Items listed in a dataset
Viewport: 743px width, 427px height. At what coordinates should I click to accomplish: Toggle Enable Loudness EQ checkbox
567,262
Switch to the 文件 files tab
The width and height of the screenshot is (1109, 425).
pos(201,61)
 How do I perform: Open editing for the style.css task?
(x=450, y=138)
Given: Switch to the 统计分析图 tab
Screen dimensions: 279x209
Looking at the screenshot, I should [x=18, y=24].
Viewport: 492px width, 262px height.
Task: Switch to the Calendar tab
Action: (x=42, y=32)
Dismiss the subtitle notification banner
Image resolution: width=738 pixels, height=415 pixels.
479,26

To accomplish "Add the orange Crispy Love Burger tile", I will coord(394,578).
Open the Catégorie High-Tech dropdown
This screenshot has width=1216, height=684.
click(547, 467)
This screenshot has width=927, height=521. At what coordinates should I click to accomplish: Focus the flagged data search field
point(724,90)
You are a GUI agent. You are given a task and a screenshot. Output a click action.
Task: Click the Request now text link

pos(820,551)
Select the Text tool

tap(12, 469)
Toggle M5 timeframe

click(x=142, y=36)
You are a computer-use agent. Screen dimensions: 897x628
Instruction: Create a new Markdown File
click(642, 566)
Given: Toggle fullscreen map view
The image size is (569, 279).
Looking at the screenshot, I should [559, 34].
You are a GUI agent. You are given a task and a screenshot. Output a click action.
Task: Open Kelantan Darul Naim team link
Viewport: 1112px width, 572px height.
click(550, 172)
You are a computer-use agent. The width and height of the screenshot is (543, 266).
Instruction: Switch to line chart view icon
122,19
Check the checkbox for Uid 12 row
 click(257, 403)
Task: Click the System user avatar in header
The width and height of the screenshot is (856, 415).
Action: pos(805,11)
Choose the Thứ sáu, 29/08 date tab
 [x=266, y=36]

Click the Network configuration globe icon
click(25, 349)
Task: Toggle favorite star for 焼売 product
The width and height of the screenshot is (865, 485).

## WORK ORDER
Copy out every line of the records that the string "agent" appears in.

## ANSWER TO THIS EXERCISE
You are a GUI agent. You are given a task and a screenshot. Output a click action.
You are a computer-use agent. Screen dimensions: 897x628
You are a GUI agent. You are given a task and a screenshot. Output a click action.
You are a computer-use agent. The width and height of the screenshot is (543, 266).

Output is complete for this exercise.